Give the number of lines below that hold "dropdown", and only that.

Data for the task START

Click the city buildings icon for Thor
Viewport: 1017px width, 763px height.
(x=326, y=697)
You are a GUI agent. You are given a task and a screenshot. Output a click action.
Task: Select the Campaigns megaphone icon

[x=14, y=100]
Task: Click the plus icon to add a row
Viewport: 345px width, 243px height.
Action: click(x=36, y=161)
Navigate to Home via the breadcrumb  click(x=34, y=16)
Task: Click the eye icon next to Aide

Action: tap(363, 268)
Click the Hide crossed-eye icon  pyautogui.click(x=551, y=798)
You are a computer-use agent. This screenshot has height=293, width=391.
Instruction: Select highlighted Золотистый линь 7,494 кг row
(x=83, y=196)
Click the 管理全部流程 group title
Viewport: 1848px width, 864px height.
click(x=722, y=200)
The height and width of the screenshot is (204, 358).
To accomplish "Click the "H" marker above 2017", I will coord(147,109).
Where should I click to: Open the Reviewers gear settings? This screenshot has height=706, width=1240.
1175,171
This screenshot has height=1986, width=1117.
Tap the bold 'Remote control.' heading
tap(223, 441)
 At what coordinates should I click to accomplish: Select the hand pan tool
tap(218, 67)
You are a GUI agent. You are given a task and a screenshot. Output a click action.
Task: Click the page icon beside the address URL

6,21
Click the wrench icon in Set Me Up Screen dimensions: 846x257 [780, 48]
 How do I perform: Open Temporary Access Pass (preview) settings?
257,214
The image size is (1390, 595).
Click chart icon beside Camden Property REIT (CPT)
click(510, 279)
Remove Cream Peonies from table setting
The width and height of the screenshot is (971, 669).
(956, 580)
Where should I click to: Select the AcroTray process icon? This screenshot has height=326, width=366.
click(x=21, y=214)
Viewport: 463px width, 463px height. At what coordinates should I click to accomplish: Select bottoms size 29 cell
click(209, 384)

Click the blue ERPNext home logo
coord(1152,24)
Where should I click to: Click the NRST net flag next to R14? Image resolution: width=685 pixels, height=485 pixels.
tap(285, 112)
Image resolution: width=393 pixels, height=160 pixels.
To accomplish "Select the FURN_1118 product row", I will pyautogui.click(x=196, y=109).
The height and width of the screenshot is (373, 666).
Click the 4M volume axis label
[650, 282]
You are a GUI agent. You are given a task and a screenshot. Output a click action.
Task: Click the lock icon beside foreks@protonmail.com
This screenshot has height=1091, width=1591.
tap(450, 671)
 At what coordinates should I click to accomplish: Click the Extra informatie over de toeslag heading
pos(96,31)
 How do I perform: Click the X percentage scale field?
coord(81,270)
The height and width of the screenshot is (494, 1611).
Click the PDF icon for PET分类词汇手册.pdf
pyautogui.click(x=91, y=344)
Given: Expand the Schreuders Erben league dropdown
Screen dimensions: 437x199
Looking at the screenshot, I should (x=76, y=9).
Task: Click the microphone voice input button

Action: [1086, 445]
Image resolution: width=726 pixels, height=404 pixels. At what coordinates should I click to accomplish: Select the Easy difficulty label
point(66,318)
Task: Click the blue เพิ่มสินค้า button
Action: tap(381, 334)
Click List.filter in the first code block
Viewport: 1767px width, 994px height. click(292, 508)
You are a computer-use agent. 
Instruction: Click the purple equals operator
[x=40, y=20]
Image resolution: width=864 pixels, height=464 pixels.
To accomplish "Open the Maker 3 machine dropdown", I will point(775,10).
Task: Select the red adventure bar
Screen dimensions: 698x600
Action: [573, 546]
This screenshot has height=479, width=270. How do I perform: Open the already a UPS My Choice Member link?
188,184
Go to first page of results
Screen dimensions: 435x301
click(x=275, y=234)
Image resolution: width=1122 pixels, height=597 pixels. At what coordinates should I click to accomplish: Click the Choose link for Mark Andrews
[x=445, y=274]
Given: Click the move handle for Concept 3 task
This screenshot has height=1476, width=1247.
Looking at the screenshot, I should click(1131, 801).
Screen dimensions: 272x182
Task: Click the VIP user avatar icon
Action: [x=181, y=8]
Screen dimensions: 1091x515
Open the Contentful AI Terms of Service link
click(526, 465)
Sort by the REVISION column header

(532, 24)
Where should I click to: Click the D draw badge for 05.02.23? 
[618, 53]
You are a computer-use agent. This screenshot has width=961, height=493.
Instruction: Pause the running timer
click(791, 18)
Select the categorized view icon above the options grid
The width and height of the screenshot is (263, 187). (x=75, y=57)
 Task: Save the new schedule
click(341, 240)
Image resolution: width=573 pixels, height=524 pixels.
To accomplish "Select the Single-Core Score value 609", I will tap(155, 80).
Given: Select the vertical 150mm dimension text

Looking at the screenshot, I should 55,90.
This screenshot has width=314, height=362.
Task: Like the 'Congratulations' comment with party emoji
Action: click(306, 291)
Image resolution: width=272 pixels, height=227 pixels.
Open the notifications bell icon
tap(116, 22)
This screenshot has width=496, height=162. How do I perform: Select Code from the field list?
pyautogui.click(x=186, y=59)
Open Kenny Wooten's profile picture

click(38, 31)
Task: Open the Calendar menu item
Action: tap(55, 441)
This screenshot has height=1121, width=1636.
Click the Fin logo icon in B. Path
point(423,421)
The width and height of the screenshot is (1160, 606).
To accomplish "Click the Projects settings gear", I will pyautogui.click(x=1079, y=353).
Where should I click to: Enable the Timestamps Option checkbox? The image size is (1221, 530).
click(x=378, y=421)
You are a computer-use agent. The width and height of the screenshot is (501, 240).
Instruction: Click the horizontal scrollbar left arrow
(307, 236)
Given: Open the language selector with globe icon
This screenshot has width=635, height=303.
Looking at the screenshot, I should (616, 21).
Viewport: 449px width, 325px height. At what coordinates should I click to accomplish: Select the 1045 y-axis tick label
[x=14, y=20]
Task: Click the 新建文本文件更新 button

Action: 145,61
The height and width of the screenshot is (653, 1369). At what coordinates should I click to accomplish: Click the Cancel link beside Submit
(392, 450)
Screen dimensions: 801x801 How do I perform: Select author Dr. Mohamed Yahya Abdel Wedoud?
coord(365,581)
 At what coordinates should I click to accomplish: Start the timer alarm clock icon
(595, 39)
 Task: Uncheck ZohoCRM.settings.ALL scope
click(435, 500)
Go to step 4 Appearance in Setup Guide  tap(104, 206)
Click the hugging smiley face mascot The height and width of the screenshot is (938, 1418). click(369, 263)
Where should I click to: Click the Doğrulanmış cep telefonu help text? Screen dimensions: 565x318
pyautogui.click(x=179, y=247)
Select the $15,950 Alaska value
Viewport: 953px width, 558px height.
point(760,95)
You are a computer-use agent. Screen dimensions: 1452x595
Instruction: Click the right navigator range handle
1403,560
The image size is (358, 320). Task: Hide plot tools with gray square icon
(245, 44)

Data for the task END

§ **Task solution**
2